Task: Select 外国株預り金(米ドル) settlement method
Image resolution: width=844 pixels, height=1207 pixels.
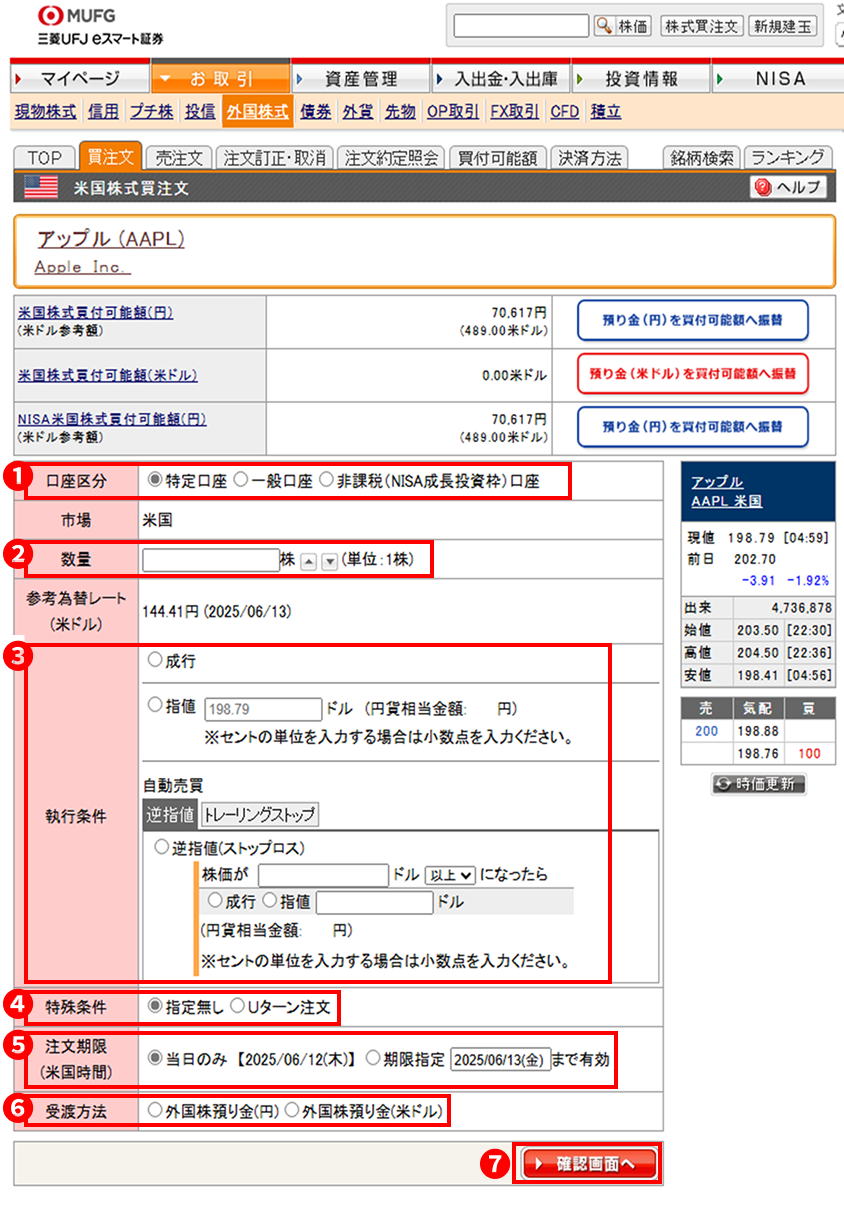Action: tap(294, 1110)
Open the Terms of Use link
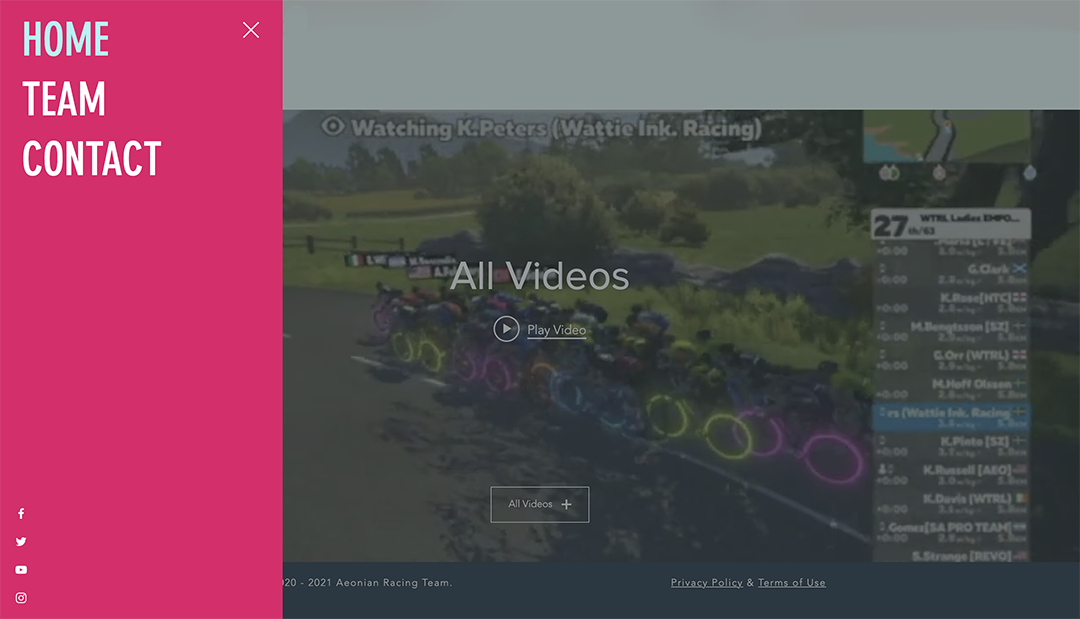The width and height of the screenshot is (1080, 619). click(x=791, y=583)
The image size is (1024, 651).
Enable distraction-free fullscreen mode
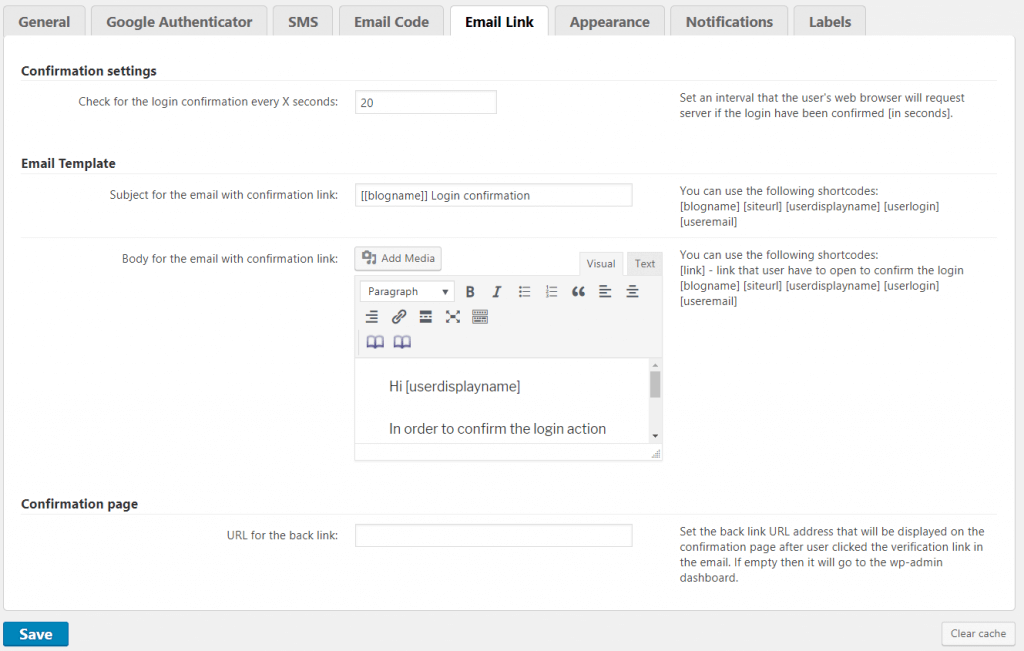[x=453, y=317]
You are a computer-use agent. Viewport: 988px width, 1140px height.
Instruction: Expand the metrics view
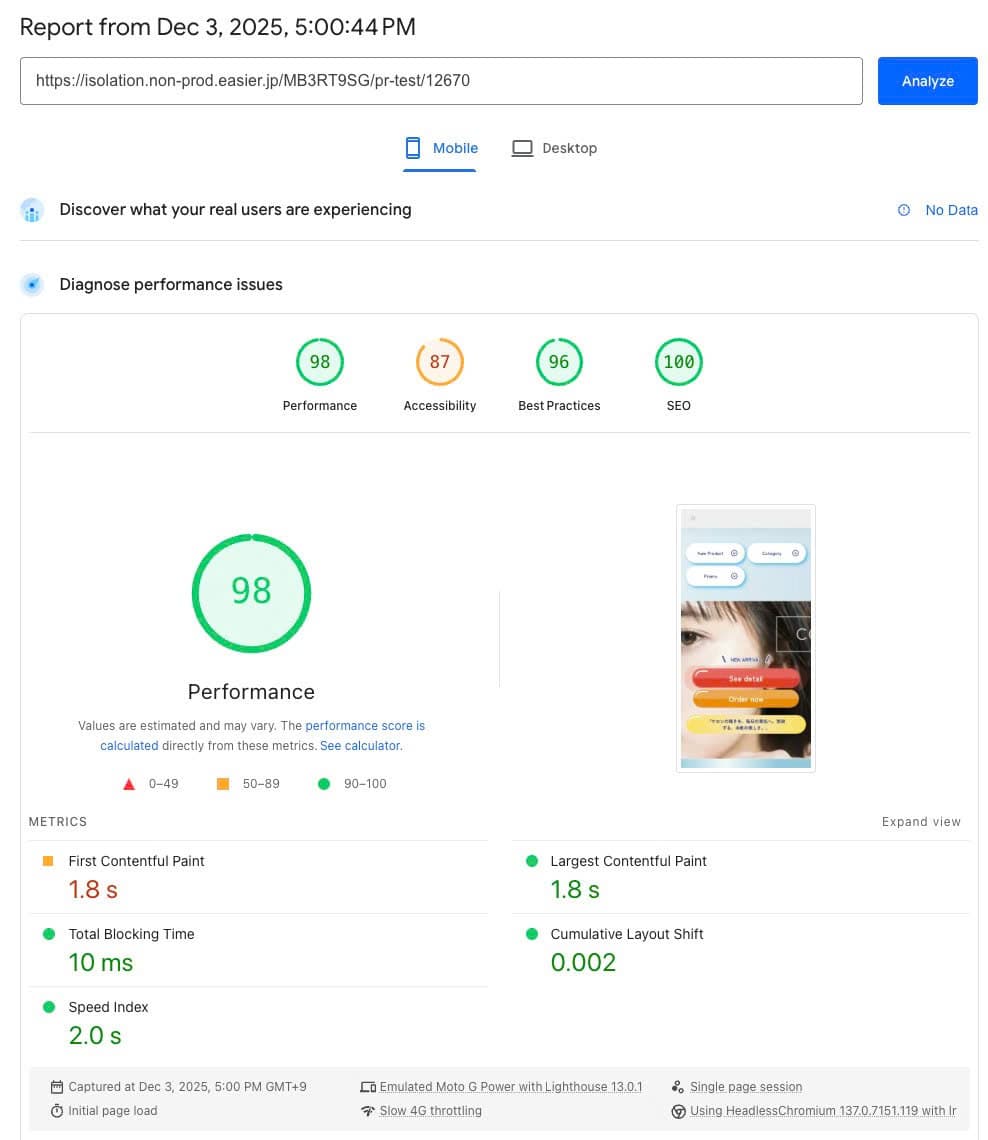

##############################

> **Work order**:
Copy only this, please: the line with "Image resolution: width=844" and every line after it through the end of the data, with no pictures.

> **Answer to the problem**:
Image resolution: width=844 pixels, height=1207 pixels.
Action: tap(294, 1110)
Open the Terms of Use link
The width and height of the screenshot is (1080, 619). click(x=791, y=583)
The image size is (1024, 651).
Enable distraction-free fullscreen mode
[x=453, y=317]
You are a computer-use agent. Viewport: 988px width, 1140px height.
Instruction: Expand the metrics view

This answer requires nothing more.